%%
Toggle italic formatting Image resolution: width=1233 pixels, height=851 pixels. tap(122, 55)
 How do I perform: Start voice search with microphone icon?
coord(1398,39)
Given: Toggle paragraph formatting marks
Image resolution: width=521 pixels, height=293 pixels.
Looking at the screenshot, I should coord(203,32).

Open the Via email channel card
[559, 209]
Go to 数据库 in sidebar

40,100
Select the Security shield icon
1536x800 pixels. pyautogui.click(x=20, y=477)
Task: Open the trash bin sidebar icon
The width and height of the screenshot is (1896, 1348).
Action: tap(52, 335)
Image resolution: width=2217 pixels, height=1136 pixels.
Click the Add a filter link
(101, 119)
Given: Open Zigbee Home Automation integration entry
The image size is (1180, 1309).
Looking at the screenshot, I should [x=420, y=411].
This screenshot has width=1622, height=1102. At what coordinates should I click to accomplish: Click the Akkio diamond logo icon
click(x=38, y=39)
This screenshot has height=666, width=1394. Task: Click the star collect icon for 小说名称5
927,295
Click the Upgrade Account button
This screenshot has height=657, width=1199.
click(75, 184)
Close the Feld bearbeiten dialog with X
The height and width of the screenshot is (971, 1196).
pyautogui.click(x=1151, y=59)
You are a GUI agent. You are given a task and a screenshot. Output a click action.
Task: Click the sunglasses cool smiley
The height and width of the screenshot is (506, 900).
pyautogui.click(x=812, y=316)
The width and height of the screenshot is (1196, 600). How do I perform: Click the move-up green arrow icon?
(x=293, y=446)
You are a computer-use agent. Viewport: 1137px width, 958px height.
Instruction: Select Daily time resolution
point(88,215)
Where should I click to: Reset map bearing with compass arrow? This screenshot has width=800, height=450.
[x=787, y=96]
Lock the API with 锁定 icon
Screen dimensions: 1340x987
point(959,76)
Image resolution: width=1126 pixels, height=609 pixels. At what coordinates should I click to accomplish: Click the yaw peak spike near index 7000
%%
#### Aim of the exercise:
Only the lines from the one containing "You are a computer-use" through the last line of the entries above should be copied, exactly as written.

#### Answer:
You are a computer-use agent. Viewport: 1137px width, 958px height.
Instruction: Select Daily time resolution
point(88,215)
Where should I click to: Reset map bearing with compass arrow? This screenshot has width=800, height=450.
[x=787, y=96]
Lock the API with 锁定 icon
Screen dimensions: 1340x987
point(959,76)
Image resolution: width=1126 pixels, height=609 pixels. At what coordinates should I click to accomplish: Click the yaw peak spike near index 7000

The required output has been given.